The Left Fold - Illustrated
graph TD
BN["B[N]"] --- FN
FN[fun :: b -> a -> b] -.- |"B[N-1]"|F2
FN --- AN["A[N]"]
F2[fun :: b -> a -> b] --- |"B[1]"|F1
F2 --- A1["A[1]"]
F1 --- S["B[0]"]
F1[fun :: b -> a -> b] --- A0["A[0]"]
The Right Fold - Illustrated
graph TD
BN["B[N]"] --- FN
FN[fun :: b -> a -> b] -.- |"B[N-1]"|F2
FN --- AN["A[0]"]
F2[fun :: b -> a -> b] --- |"B[1]"|F1
F2 --- A1["A[N-1]"]
F1 --- S["B[0]"]
F1[fun :: b -> a -> b] --- A0["A[N]"]
Applications
Summing lists
A standard illustrative example is how a fold can be used to sum a list.
Following the diagram, foldl (+) 0 [1, 2, 3, 4, 5]
would evaluate as 15. The fold function applies the (+)
operator to 0 and the 1 (the first element). Then apply (+)
to the result and the second element in the list and so on until we get the final result.
Integration
A neat extension to summing lists is numerical integration. The simplest integral of an signal $x[t]$ (represnted by a list of values) with a sampling time $\Delta T$ can be expressed very simply as a fold (combined with a map).
The equation
$$ S = \sum_{i=0}^{N} x[i] \cdot \Delta T $$
Turns into
simpleIntegral :: Double -> [Double] -> Double
simpleIntegral dT fvals = foldl1 (+) (map (*dT) fvals)
Here, foldl1
is a version of fold that takes the first element of the list as the seed.
Scans and Filtering
From the illustrations of the left and right folds you can see that the folds produce a set of intermediate results that get fed back into the function. When having the intermediate results are useful, we have scan
. scan
is a fold that returns the intermediate results as a list rather than just the final result. This is useful in a lot of filtering operations; for instance to calculate the exponential moving average of stock prices.

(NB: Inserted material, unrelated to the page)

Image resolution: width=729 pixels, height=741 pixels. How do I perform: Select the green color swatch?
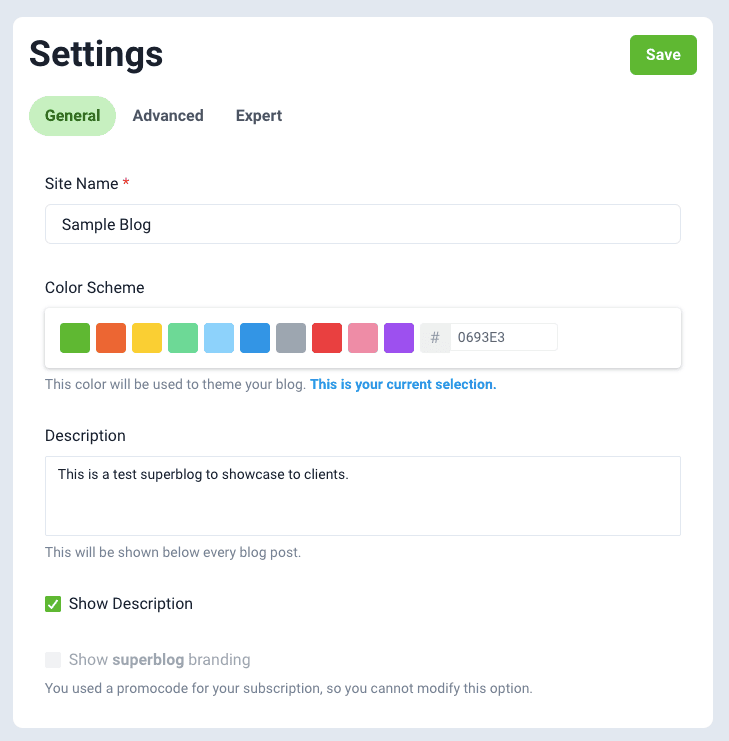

$$\begin{equation*} S_t=\begin{cases} Y_1 \quad &\text{if} , t = 0 \\ \alpha Y_{t} + (1-\alpha) S_{t-1} &\text{if} , t \gt 0 \\ \end{cases} \end{equation*}$$
The EMA equation can be implemented as:
ema :: Double -> [Double] -> [Double]
ema alpha vals = scanl1 (\prev curr -> alpha*curr + (1-alpha)*prev) vals
Summing Up
Interestingly, the Complementary Filter - often used to measure tilts using IMU sensors follow a very similar format and folds can be used to implement these type of filters. This is the biggest strength of using higher order functions. They capture commonly used patterns of calculations in a very general way. If you use a fold, the Haskell compiler will produce highly optimized code to run your calculation. If you were to use hand-written loops - especially in programming languages like C/C++ - you might write code that is inefficient or segfaults. Higher order functions are also very general. Haskell’s foldl
and foldr
works on any data type at all. This is the reason the type signatures for these functions don’t mention any concrete types. While I’ve only applied these functions to Double
data types, you can use this pattern on Strings, integers and on random custom defined data types. Higher order functions are also elegant. Rather than writing an ugly loop, I could write a one liner to do integration or complementary filtering. This is actually quite similar to how MATLAB scripting lets me express complicated operations like a matrix multiplication with a single operator.